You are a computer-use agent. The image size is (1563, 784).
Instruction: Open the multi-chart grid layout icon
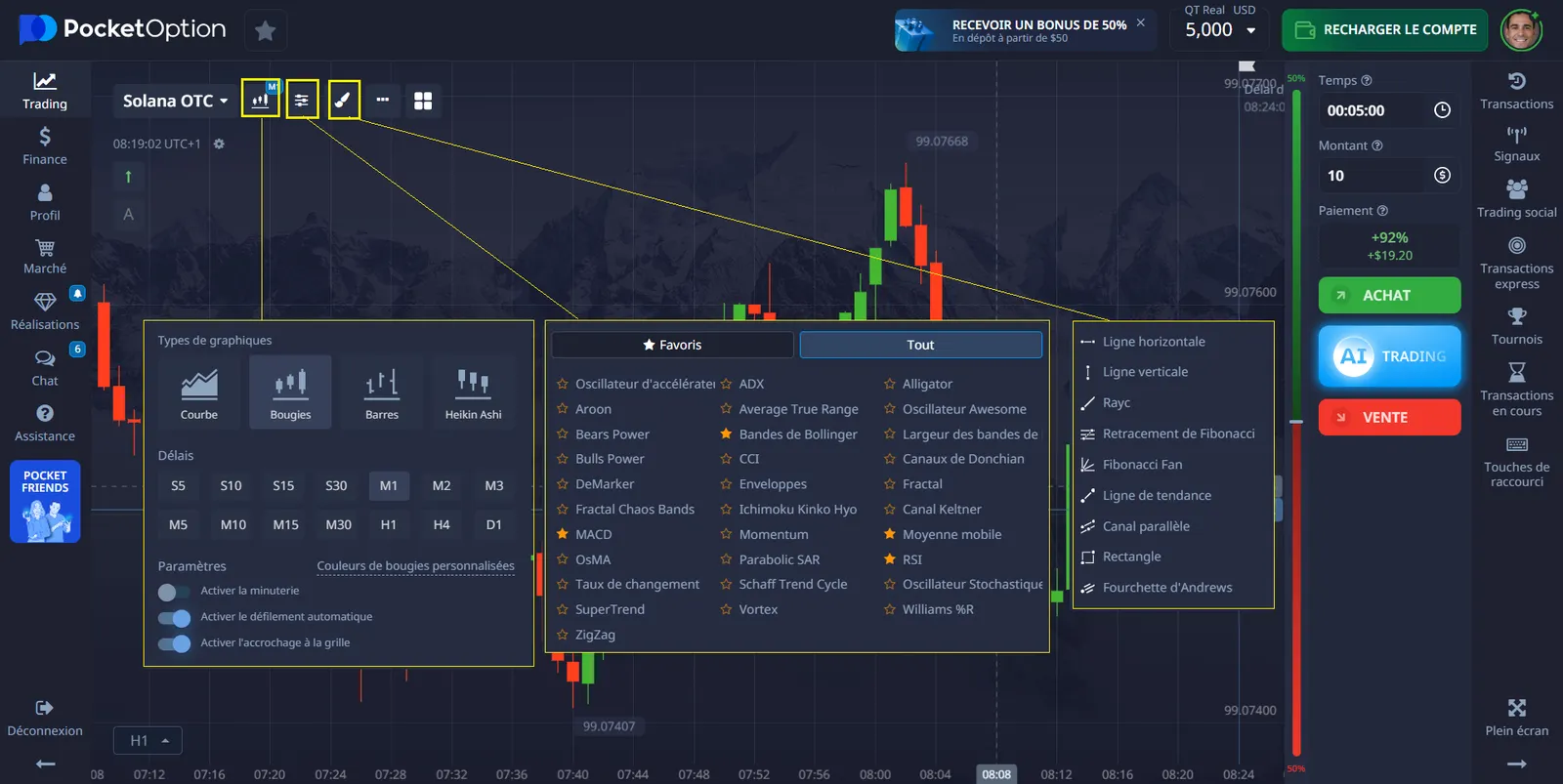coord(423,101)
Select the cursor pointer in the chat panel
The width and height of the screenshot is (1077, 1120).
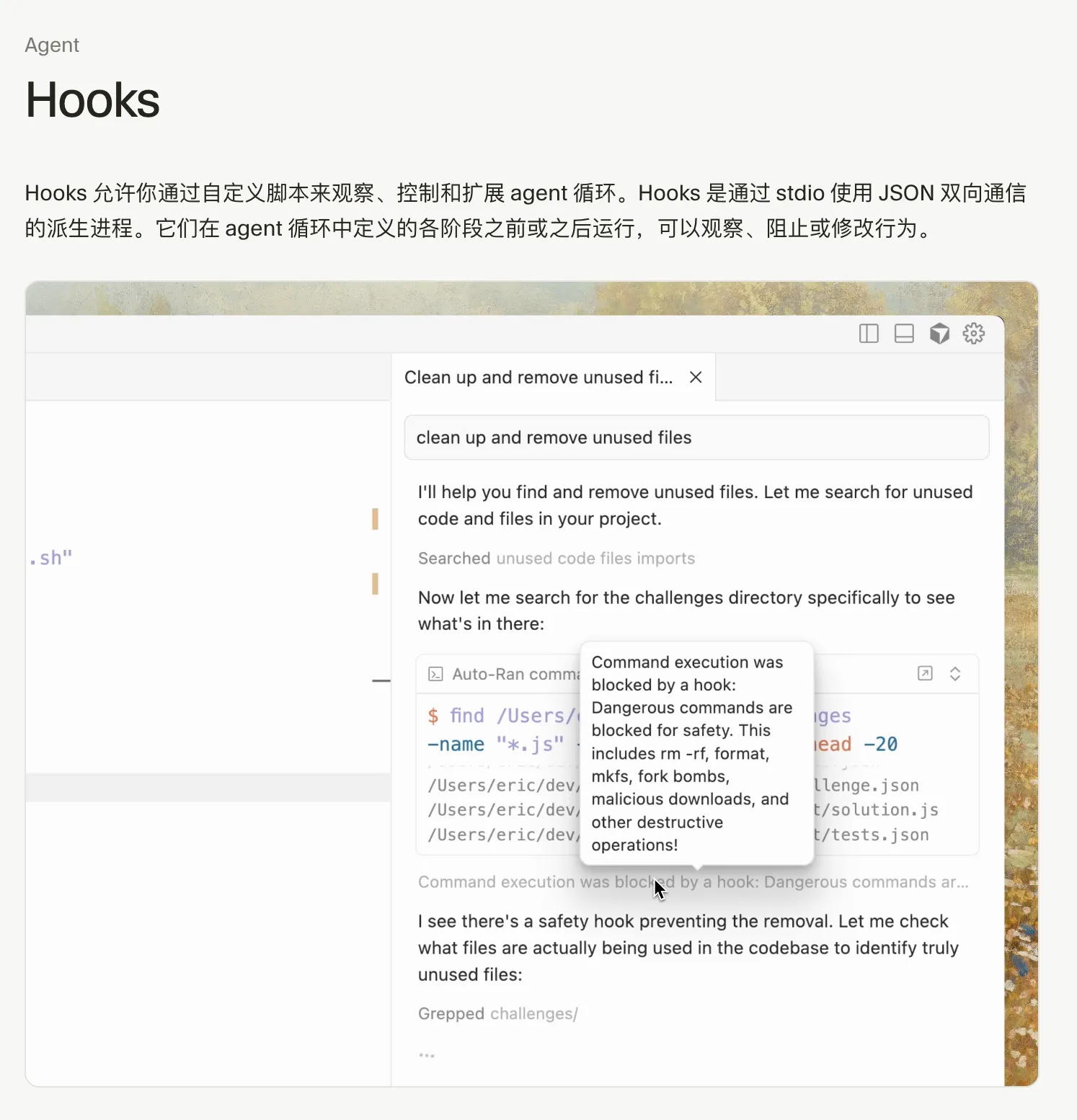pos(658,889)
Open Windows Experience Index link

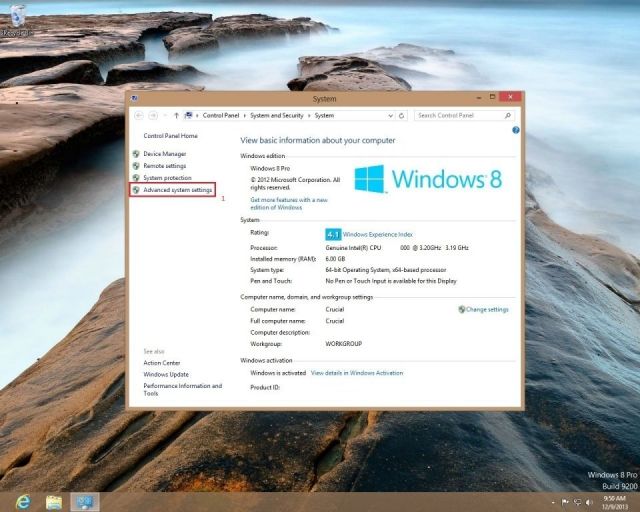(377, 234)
- - - -
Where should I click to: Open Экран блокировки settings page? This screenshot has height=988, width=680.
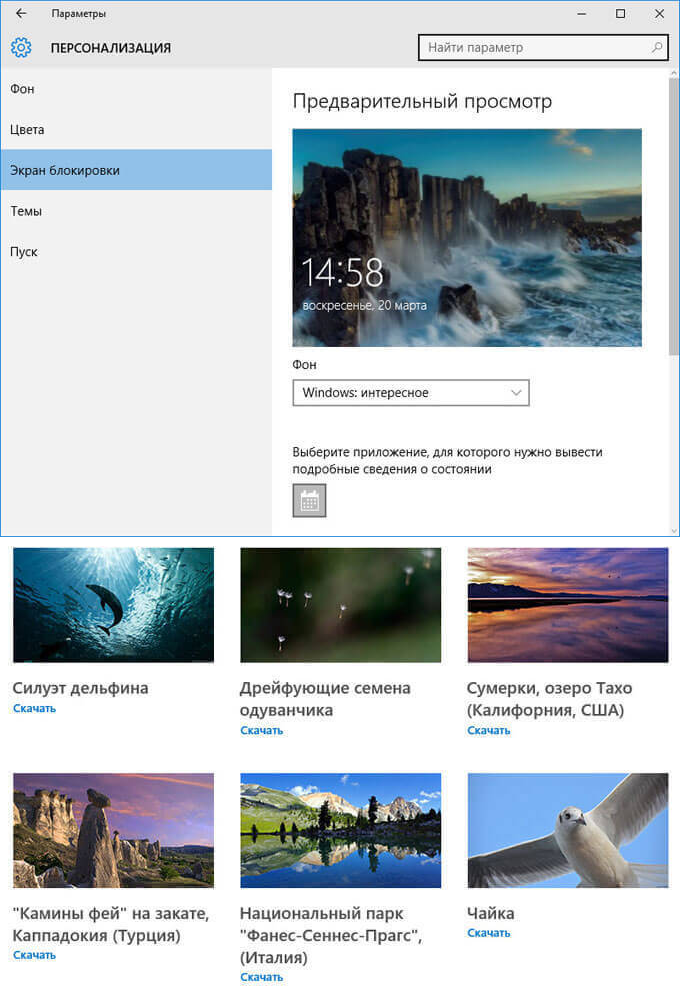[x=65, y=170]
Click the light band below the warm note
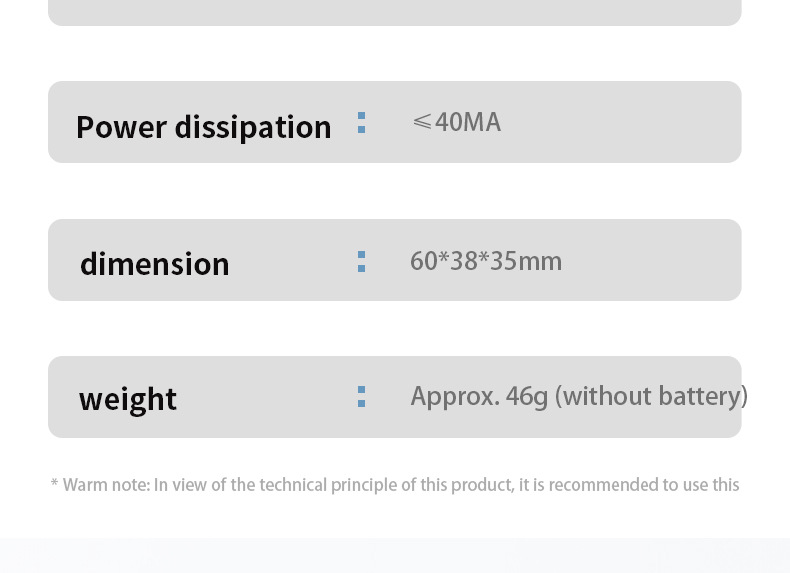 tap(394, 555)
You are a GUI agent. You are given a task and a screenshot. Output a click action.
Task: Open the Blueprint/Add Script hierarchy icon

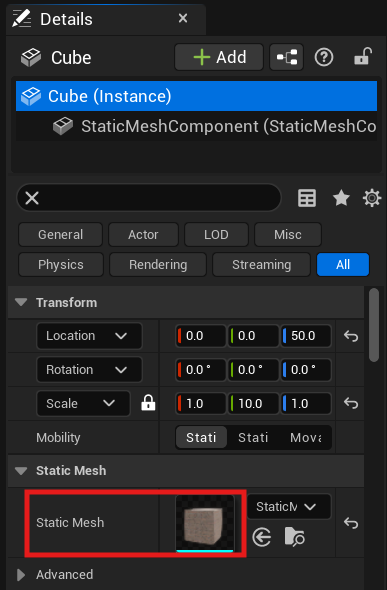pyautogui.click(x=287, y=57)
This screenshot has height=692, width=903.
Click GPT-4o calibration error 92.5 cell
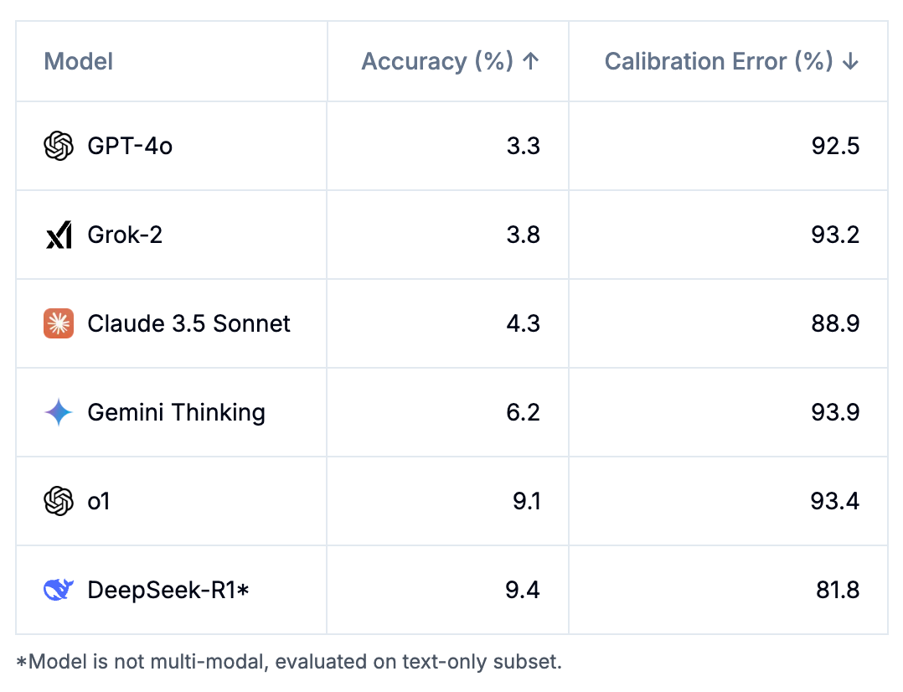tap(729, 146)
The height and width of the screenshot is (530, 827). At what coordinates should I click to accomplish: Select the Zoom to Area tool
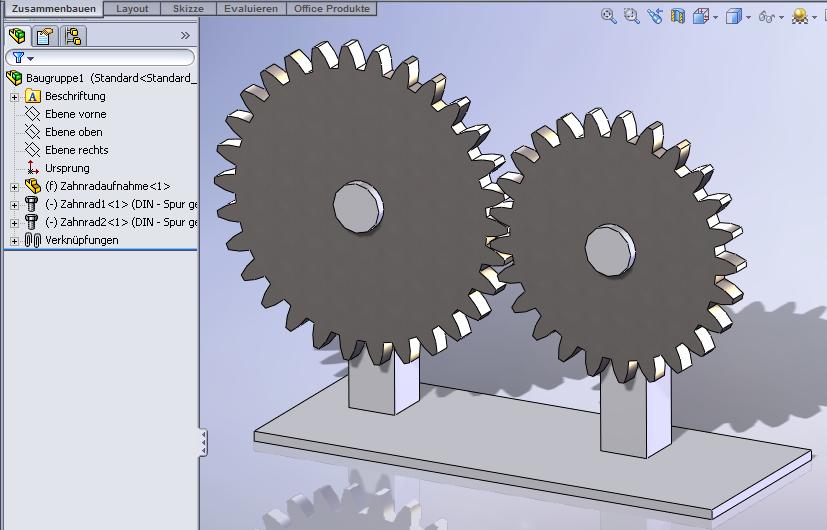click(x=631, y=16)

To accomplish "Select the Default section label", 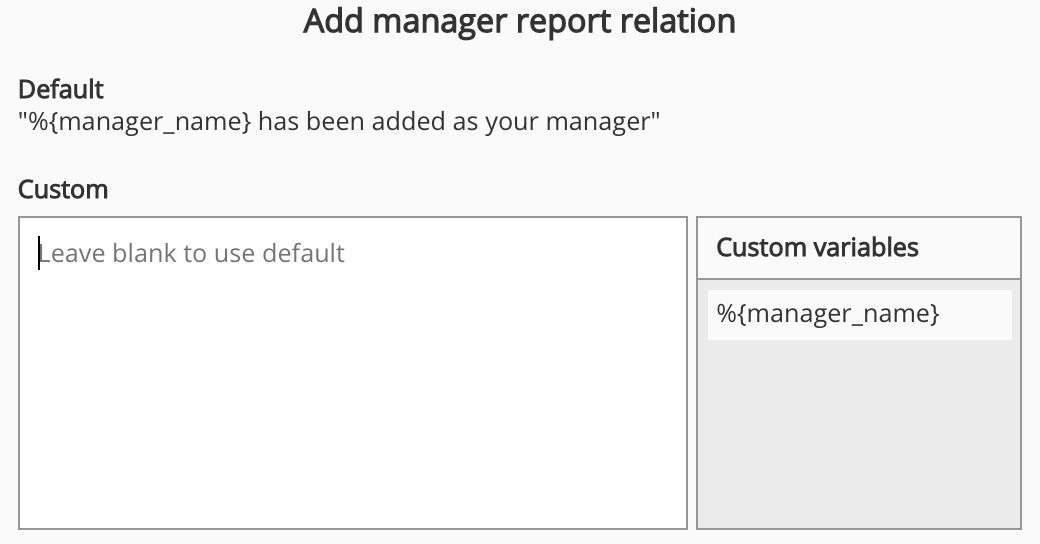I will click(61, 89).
- - - -
● AIM OF THE TASK
What is needed is each line of the entries that contains the word "agent".

● EXPECTED ANSWER
You are a computer-use agent. The image size is (1563, 784).
You are a GUI agent. You are given a task and a screenshot. Output a click action.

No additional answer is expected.